The role of education and social mobility can also be seen in Miss Molefe's profile although this narrative is not as extensive as Miss Ngozwana's in terms of detail on educational institutions. Miss Molefe was from Bethanie, near Rustenburg and the extent of her traveling was to study in Potchefstroom and secure a post in Zululand where she was based at the time of publication. Miss Molefe's rural background is seen as a limitation and her success after moving to Zululand is an example of a positive move of social mobility. It seems that the purpose of profiling Miss Molefe is to make an argument for educating black women because:

Coming as she does from Bethanie, among a tribe supposed to be one of the most backward in all modern spheres of Western civilisation, it is to be hoped that the romantic and adventurous spirit of this girl will stir a new inspiration among many of her home girls to some nobler things and thus become not only an asset to their tribe but to the African race as a whole.55

This commentary about the tribe, Western civilisation and "nobler things" raises questions about the kind of mobility that is expected for people who come from rural backgrounds. The paternalistic tone reflects the author's views - and perhaps the readers as well - about mobility as a journey that leads one closer to Western civilisation, where questionably, Western civilisation equates to success.

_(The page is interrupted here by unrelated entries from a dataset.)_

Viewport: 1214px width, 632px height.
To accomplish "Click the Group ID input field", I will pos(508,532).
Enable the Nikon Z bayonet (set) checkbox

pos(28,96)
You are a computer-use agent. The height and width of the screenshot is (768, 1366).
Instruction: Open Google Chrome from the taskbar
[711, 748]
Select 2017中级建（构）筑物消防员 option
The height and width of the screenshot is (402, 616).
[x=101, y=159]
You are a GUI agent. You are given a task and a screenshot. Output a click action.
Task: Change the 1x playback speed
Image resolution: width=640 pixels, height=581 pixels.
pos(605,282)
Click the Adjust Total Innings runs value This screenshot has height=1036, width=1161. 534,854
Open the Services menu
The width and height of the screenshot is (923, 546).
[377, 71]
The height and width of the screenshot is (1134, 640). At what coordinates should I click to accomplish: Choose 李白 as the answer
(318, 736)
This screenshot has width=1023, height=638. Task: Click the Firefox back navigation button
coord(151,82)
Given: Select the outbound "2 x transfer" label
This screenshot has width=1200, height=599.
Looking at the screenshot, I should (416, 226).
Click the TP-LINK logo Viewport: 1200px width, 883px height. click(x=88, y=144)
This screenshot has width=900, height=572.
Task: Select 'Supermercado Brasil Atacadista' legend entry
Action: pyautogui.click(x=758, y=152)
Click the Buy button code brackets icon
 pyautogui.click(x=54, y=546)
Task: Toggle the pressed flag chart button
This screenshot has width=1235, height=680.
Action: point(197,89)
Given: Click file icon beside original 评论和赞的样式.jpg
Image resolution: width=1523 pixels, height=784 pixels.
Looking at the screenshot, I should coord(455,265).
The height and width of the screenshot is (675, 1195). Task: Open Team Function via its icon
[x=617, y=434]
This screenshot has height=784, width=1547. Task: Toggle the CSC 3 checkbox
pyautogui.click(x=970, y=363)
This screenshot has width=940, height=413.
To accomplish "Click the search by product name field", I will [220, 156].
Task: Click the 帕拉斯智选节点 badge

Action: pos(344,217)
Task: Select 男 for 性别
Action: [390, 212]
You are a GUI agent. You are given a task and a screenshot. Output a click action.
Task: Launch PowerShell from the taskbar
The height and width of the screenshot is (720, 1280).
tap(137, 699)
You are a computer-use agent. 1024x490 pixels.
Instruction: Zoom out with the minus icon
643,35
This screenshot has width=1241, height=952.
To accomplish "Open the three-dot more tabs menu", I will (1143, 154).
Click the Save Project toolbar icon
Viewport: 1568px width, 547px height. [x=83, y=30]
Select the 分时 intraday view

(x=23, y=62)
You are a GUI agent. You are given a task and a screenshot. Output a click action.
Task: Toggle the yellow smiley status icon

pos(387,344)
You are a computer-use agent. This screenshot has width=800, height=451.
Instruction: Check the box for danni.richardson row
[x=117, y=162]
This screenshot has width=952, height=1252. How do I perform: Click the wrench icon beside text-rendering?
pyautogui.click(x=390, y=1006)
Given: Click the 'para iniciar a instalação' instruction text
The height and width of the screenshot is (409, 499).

This discourse of upward social mobility is still very relevant in contemporary South Africa where questions about inequality and the divide between rural and urban settings create a paternalistic attitude towards people who were socialised into what it means to be educated and modern. Miss Molefe's narrative is about the mobility that comes with modernity - a sense of moving between spaces, locations and ways of being; in this case from rural to urban.

Mrs Godlo's profile reveals the interplay between racial respectability and social mobility. The emphasis on her family speaks to the concerns about coming from a "good" family which Healy-Clancy refers to as the "New African family".56 Mrs Godlo's achievements as a social worker and "agent of The Bantu World" in East London connect to racial respectability which "refers to people's desires and efforts to claim positive recognition in contexts powerfully structured by racism, contexts in which respectability was framed through racial categories and appearances were of the gravest importance".57 The portrait of Mrs Godlo highlights the importance of appearances as it is a close head-to-shoulders image of a woman with a modest smile, dressed elegantly.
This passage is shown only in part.